- Brief:
Each of the lines below must be restated exactly.

- Records to process:
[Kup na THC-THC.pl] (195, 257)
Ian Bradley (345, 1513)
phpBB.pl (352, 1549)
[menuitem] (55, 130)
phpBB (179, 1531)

- Written response:
[Kup na THC-THC.pl] (195, 257)
Ian Bradley (345, 1513)
phpBB.pl (352, 1549)
[menuitem] (55, 130)
phpBB (179, 1531)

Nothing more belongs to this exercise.